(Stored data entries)

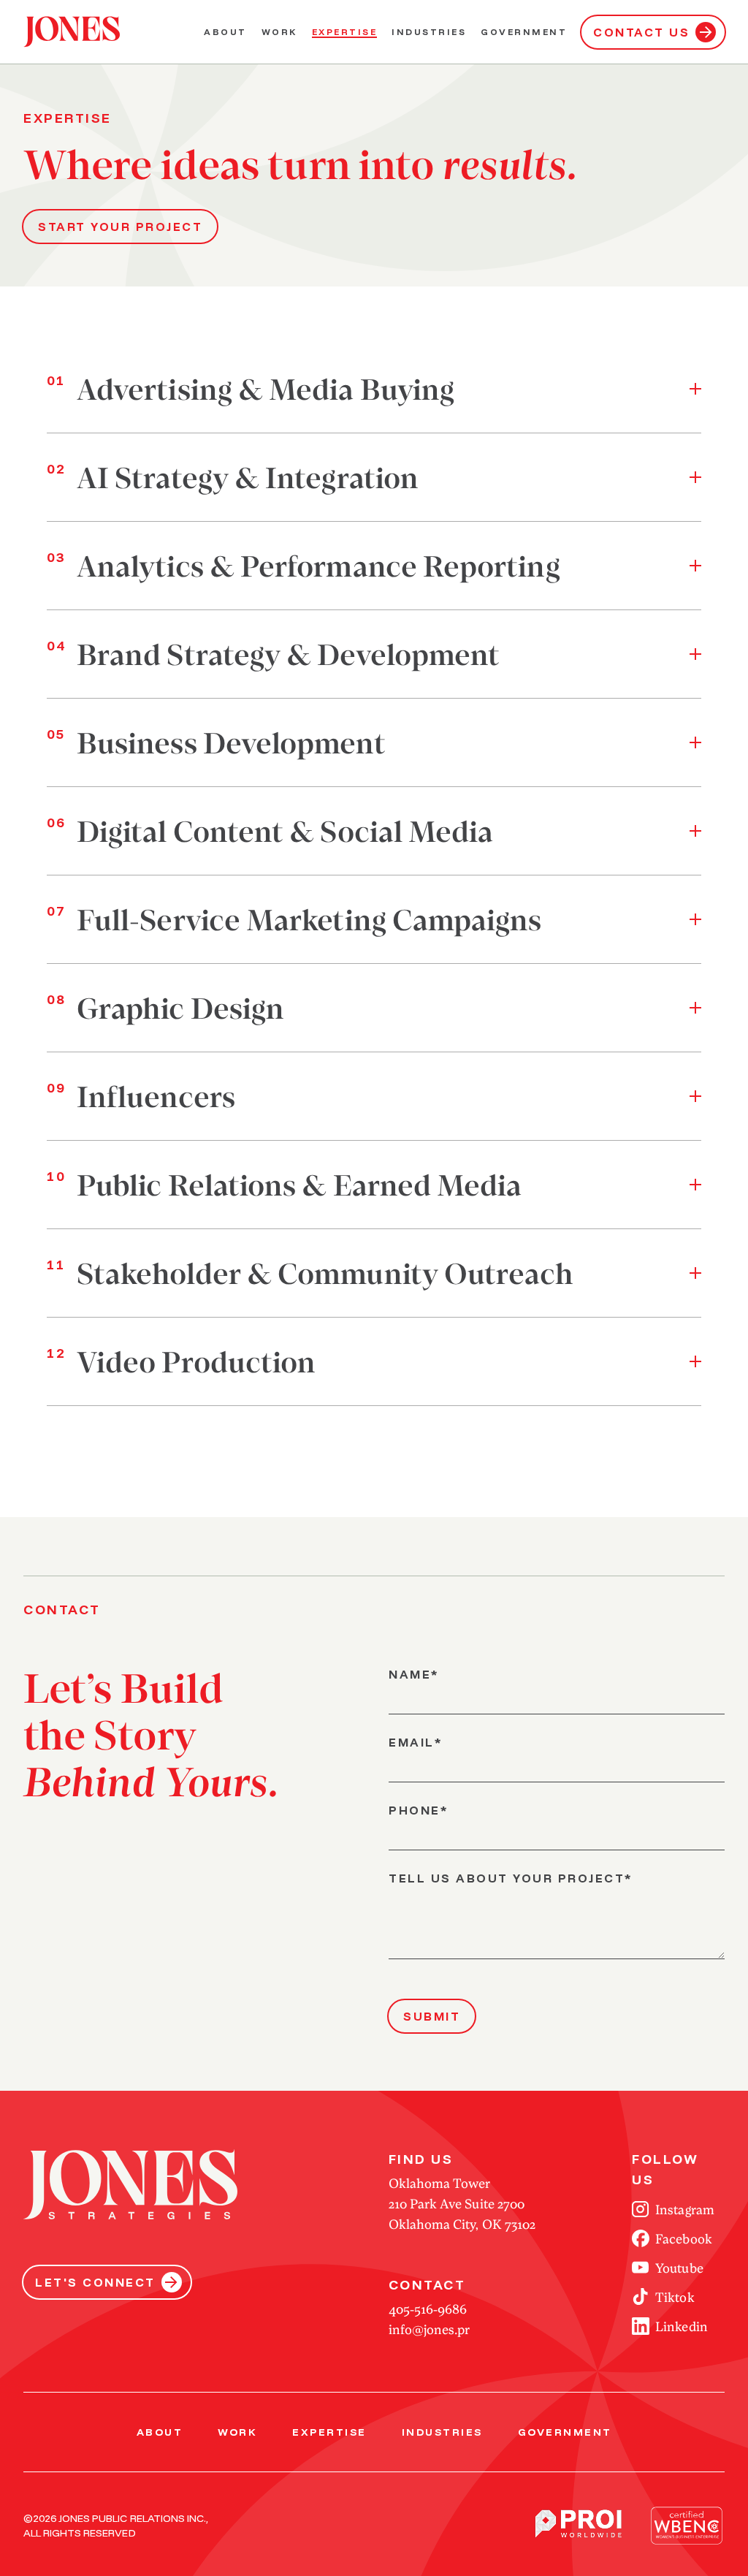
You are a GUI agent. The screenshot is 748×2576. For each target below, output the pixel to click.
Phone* (418, 1810)
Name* (414, 1674)
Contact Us (641, 32)
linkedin (681, 2326)
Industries (429, 31)
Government (524, 31)
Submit (431, 2016)
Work (279, 31)
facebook (683, 2238)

- _WHAT YOU WILL DO_:
Please print out the entries above exactly. The pictures stay out.

- _TASK RESULT_:
You are a GUI agent. The screenshot is 748×2576. For each target below, output the pixel to click.
Phone* (418, 1810)
Name* (414, 1674)
Contact Us (641, 32)
linkedin (681, 2326)
Industries (429, 31)
Government (524, 31)
Submit (431, 2016)
Work (279, 31)
facebook (683, 2238)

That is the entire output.